Extracted records:
START
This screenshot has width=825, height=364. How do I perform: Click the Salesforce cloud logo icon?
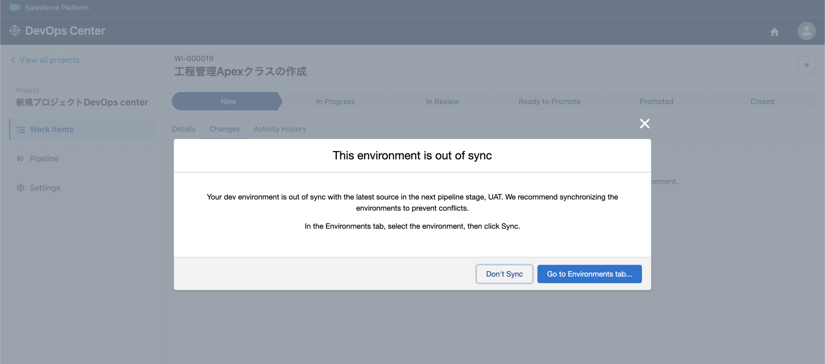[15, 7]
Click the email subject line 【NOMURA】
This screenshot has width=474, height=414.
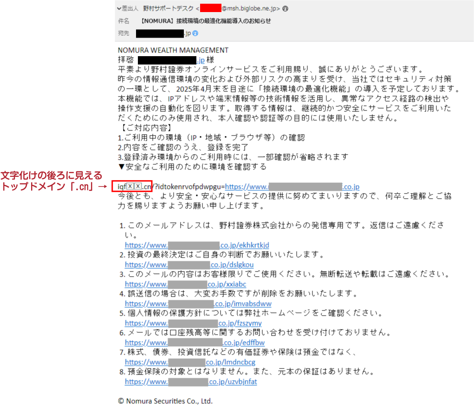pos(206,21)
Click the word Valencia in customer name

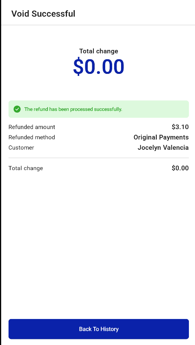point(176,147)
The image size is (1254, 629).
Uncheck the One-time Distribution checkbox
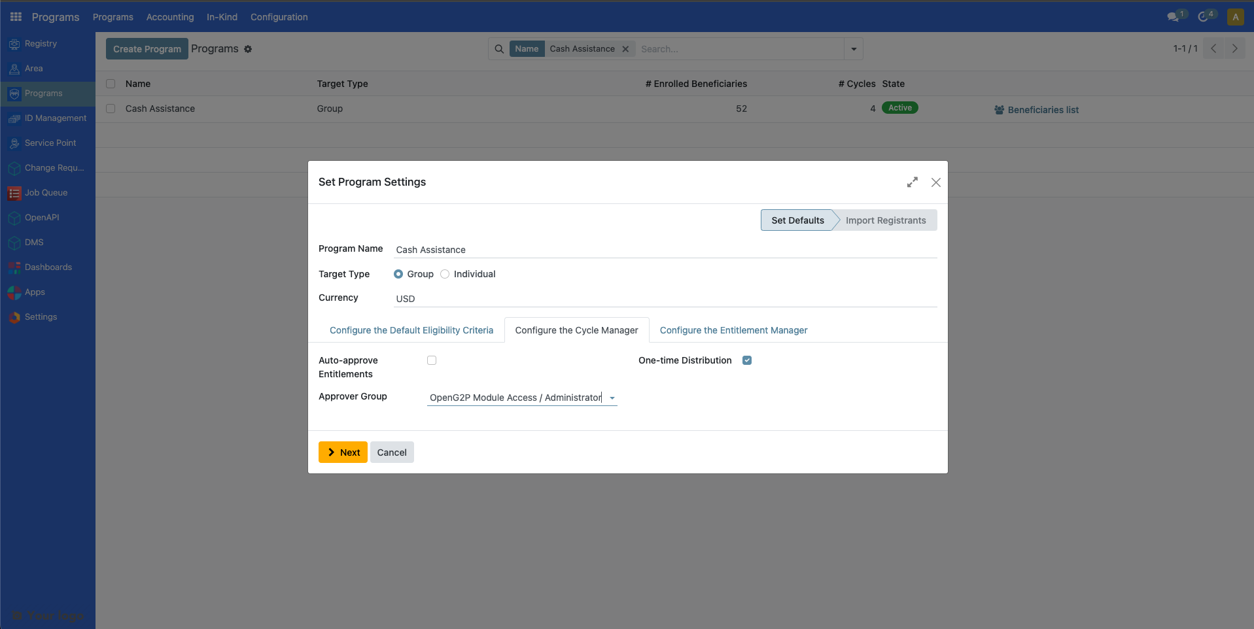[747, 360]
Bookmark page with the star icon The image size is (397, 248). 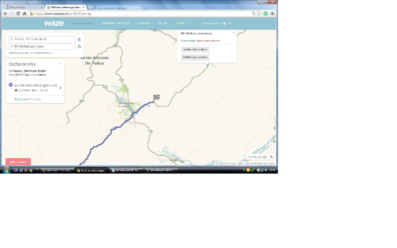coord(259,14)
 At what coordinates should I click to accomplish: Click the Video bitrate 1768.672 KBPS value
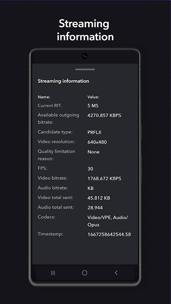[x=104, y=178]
END
What you should do:
Render the data from its first line through the line containing "pos(206,21)" as a numbered list, omitting any blank lines. Exclude the pictures from your answer.

Exercise result:
1. This screenshot has width=825, height=364. How do I perform: Click the Salesforce cloud logo icon?
2. [15, 7]
3. Click the email subject line 【NOMURA】
4. This screenshot has width=474, height=414.
5. pos(206,21)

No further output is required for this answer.